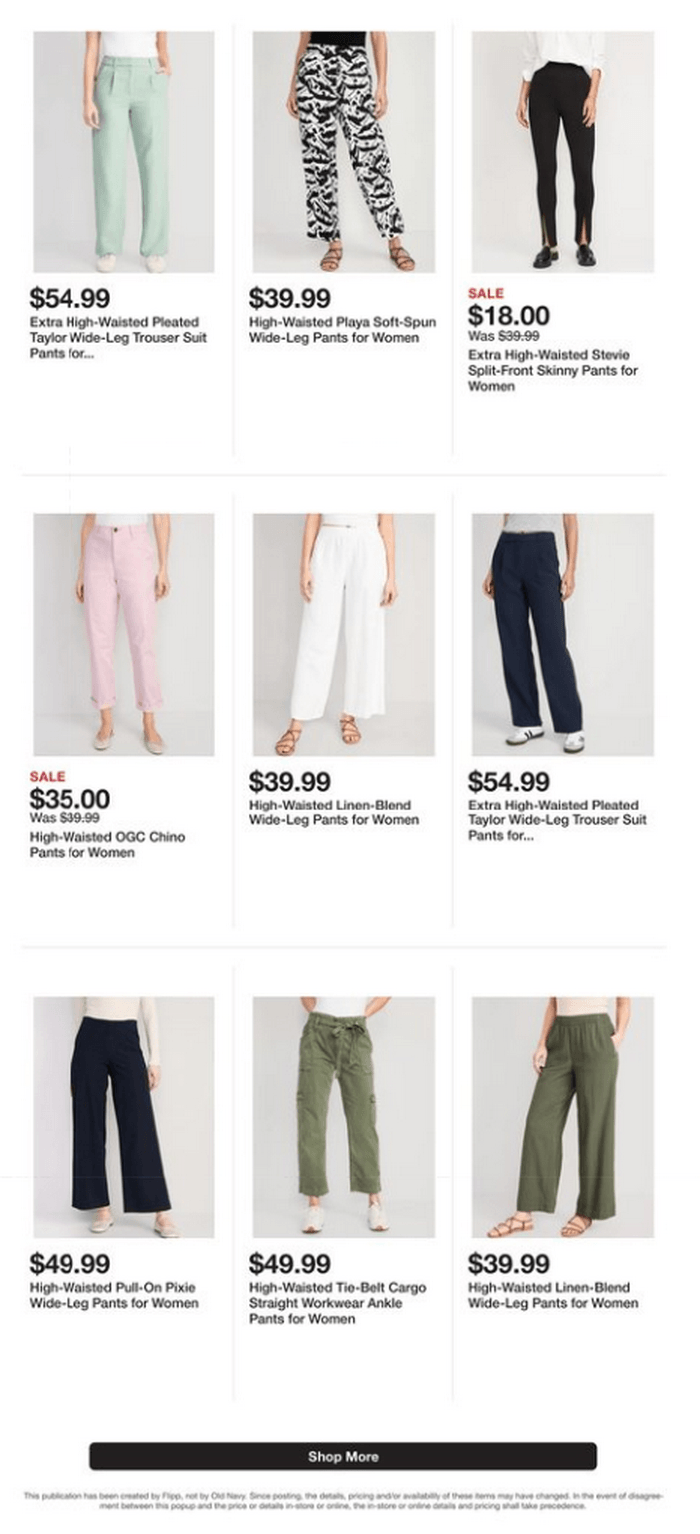Open the white linen-blend pants image
The image size is (700, 1534).
point(343,635)
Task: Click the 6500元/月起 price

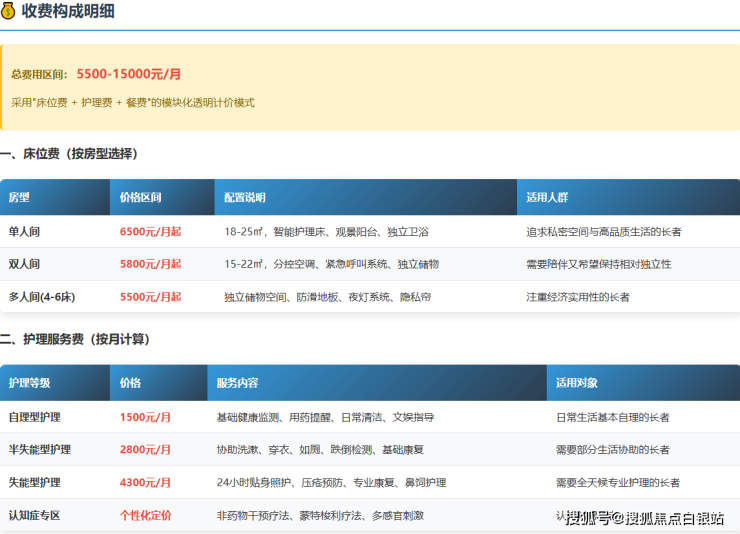Action: 150,231
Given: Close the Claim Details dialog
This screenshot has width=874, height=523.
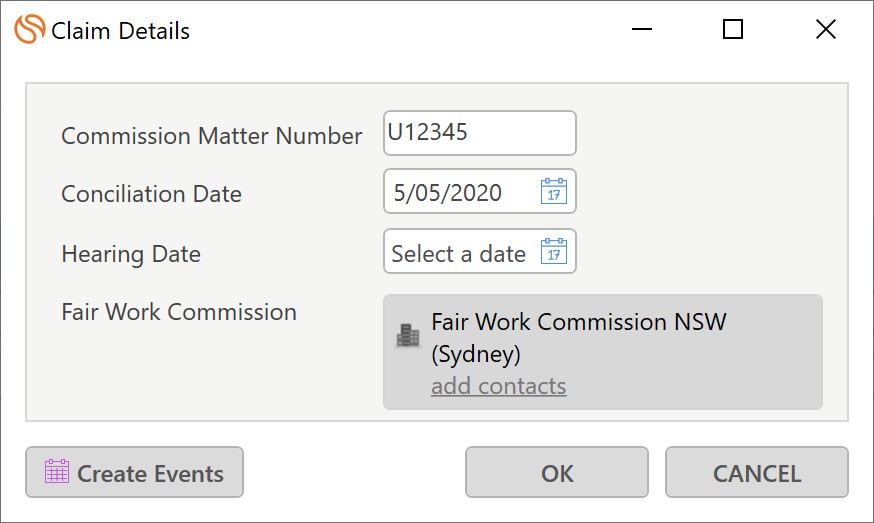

EXERCISE AIM: Reproduce every line of text in the material above verbatim, in its original order, and leave out the pictures.

RESPONSE BELOW:
Open the white linen-blend pants image
The image size is (700, 1534).
point(343,635)
Task: Click the 6500元/月起 price

Action: 150,231
Given: Close the Claim Details dialog
This screenshot has width=874, height=523.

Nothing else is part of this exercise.